If you’re running out of space or are playing with just barely enough, the problems that arise are what you’d expect. Kinect won’t see your feet very well, or miss your hands, but thankfully most of the time you’re given feedback visually on the display that you need to move back into the optimal position.
The interesting bit of the Kinect space story is that closer to the sensor, you get better depth resolution at the cost of having less space to work in, yet far away you sacrifice depth resolution for more working area. It’s a simple consequence of field of view and the angular separation of those points in the CGH image. Prime Sense advertises that their reference design has a depth resolution of 1 cm at two meters from the sensor. As you move further away, that depth resolution gets worse (larger).
The final note is that I’ve actually noticed that clothing choice makes a difference. In fact, there are a few warnings in the literature shipped with games which notes that some clothing choices may make detection hard. I never had serious issues being detected outside of one special combination of cargo shorts and a specific footwork-heavy move in Dance Central, but more on that later. Common sense applies here, and essentially you need to look human and have some depth contrast visible for Kinect to detect your limbs.
Setup and Calibration
The first time you connect and fire up your console (Xbox 360 or Xbox 360 S), you get to go through the setup wizard. If you don’t have Xbox Live, you’re told to sign up for a trial period and that you really should get it so you can download necessary updates. Actually, even before the trial wizard pops up, you’re prompted to install a necessary update if you somehow don’t have the tweaked Xbox 360 dashboard (NXE 2.0?).
After that, you’re told to position the sensor appropriately, check background sound, calibrate the array microphone, and then decide whether you want to use the Kinect microphone for Xbox Live party chat. The first time I ran through this wizard, it complained to me that the room was too loud - in complete silence. I think that me snapping photos was loud enough to trigger it, but they’re not messing around with wanting you to be quiet during the calibration routine. Moreover, this is important so the smart microphone system can build a profile out for the room, and probably cancel the game sounds themselves.
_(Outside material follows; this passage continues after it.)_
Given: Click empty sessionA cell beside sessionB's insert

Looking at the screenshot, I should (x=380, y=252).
On my 5.1 system each channel played a tone twice.
The setting to pay attention here is whether or not you truly want your Kinect to be the party chat device. Turn it on, and you’ll default to using this microphone array in online matches instead of an earpiece which you can easily mute - in fact, this is really the only inconvenience. If you turn this off, you’ll also find that later on you can’t use Kinect Video chat - more on that later. The setup tutorial also tilts the sensor appropriately depending on whether you’ve put the sensor on top or below of the display.
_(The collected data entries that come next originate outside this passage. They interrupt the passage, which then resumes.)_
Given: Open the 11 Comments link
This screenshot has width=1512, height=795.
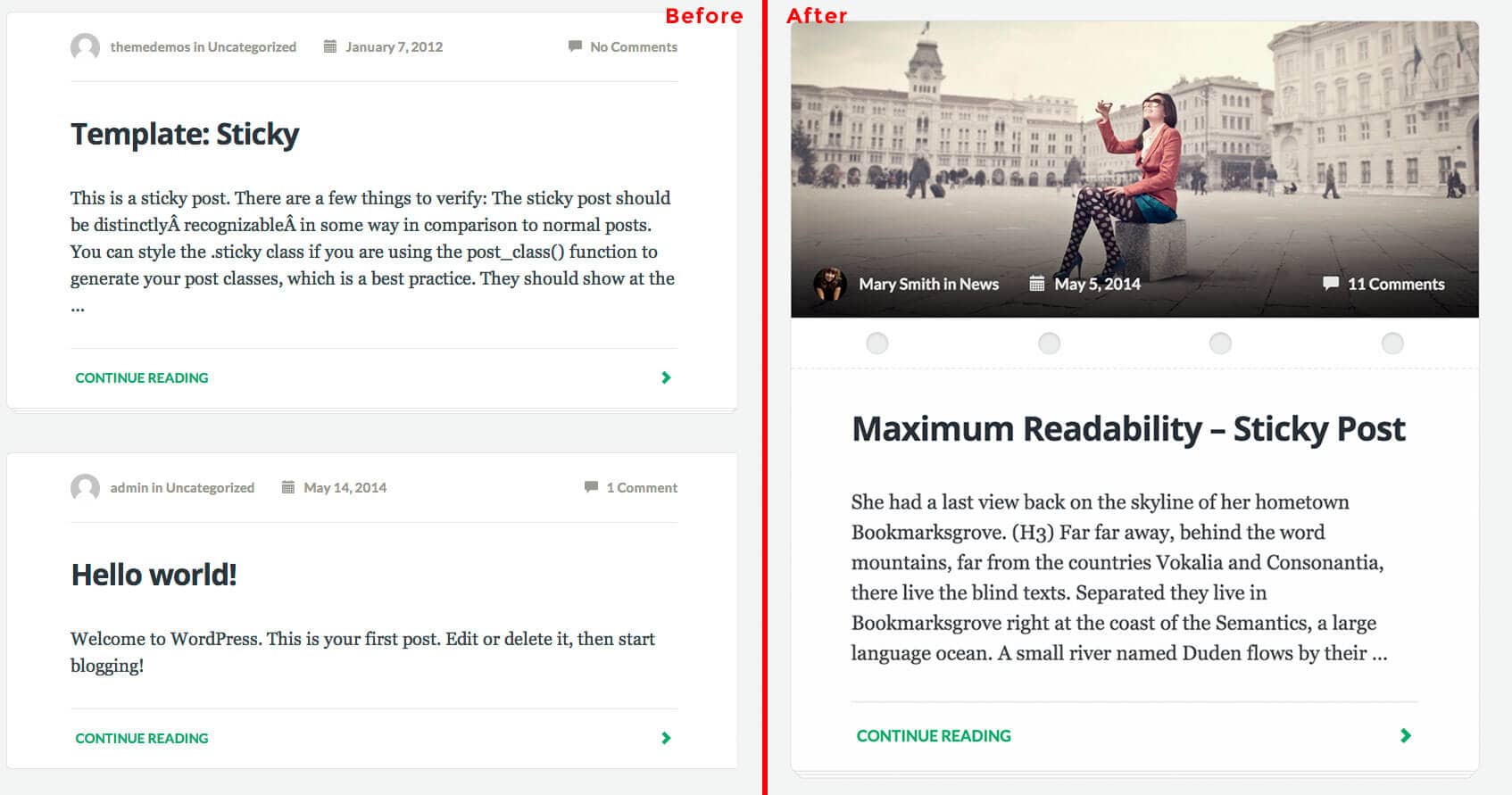Looking at the screenshot, I should coord(1396,285).
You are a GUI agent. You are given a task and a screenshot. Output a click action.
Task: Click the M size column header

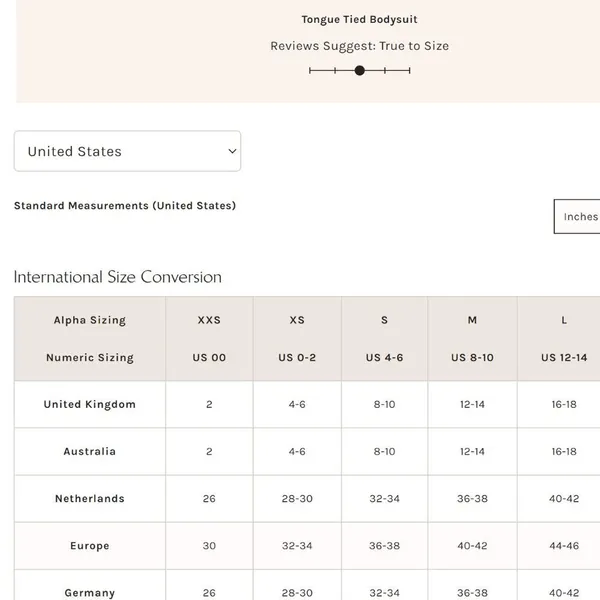pyautogui.click(x=472, y=320)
After the wizard completes, you’re left thinking that it’s finished. Instead, it starts a training tutorial that tells you to move all your furniture, remove any extraneous friends from the field of view of the Kinect, and walks you through interaction. What’s unnerving about this tutorial is that it requires the controller - that just doesn’t seem right. It makes even less sense given the first setup wizard’s insistence that you put down the controller, even showing a no-controller symbol if you try and mash buttons. But it walks you through the basic interactions which I’ll summarize in a second. If you’re dying to see every step of setup, they’re in the gallery below.
The Kinect tuner essentially lets you run the audio calibration, tilt, and room calibration again. There’s a card which ships with Kinect Adventures (and you can purchase online, seriously) that has a happy face.
The tuner takes requires you to hold the calibration smiley card in a variety of positions that line it up with on-screen sunglasses. This calibration routine requires lots of ambient light as it seems to use both the depth and color cameras.
The final (optional) Kinect training is auto-login facial recognition. It’s a pretty cool concept - step in front of the Xbox in a Kinect enabled game or situation, and you’re automatically signed in under the appropriate gamertag.
The facial recognition training requires you to stand in a variety of different places throughout the room and match a pose. It’s a bit confusing that facial recognition requires hand gestures, but I’m guessing this is just to keep the ADD sensibilities appeased. You walk around, turn slightly, and stand in the appropriate place until told to move. Kinect basically needs to build a 3D profile of your face since its facial recognition algorithm uses both depth and color cameras to build your profile.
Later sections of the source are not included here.